┌─ ENTRIES

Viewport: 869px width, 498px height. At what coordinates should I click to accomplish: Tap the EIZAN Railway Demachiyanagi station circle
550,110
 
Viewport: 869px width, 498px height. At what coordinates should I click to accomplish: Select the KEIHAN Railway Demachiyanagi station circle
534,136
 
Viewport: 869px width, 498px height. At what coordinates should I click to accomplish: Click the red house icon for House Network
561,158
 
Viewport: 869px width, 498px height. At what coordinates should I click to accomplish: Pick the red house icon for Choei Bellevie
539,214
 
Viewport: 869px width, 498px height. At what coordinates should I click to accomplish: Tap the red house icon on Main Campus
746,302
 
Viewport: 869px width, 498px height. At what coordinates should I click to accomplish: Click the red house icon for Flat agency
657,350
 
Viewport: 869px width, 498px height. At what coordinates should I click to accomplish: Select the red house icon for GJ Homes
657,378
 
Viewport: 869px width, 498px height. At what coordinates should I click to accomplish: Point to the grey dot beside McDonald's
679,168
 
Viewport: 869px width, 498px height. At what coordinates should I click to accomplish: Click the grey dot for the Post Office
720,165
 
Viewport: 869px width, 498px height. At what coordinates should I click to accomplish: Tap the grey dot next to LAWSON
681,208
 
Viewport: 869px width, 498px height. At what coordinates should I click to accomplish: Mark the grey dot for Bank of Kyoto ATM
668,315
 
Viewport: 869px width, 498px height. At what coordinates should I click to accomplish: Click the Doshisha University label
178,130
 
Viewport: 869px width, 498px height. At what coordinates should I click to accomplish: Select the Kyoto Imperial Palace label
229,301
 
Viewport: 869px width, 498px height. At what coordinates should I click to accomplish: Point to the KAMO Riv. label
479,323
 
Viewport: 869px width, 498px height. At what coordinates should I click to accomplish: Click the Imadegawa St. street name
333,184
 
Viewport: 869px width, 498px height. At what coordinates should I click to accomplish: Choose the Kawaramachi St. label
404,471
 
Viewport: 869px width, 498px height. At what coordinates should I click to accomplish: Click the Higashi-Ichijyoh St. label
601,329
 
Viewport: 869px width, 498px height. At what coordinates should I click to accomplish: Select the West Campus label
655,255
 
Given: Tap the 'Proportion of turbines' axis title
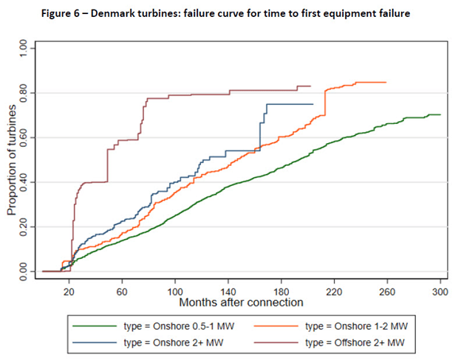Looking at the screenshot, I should tap(13, 160).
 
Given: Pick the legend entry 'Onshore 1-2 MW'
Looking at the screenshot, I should tap(355, 325).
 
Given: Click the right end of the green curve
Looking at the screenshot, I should tap(440, 114).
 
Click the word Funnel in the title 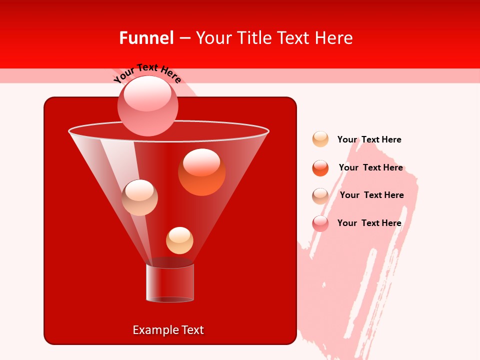(146, 38)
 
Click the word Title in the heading (254, 38)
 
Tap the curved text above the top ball (148, 72)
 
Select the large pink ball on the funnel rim (148, 106)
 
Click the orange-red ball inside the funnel (202, 173)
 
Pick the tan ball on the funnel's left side (140, 198)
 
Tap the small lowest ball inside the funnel (180, 240)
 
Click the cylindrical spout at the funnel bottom (170, 282)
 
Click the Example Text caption (168, 330)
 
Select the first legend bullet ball (320, 140)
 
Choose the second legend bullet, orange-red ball (320, 168)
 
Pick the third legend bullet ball (320, 196)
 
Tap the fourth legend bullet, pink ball (320, 224)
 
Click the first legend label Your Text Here (369, 140)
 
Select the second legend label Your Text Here (370, 168)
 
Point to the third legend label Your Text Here (372, 195)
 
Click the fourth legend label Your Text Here (369, 223)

└─

Copy out word for word the lines of the material above, from the one containing "Pick the third legend bullet ball (320, 196)" through its last line.

Pick the third legend bullet ball (320, 196)
 
Tap the fourth legend bullet, pink ball (320, 224)
 
Click the first legend label Your Text Here (369, 140)
 
Select the second legend label Your Text Here (370, 168)
 
Point to the third legend label Your Text Here (372, 195)
 
Click the fourth legend label Your Text Here (369, 223)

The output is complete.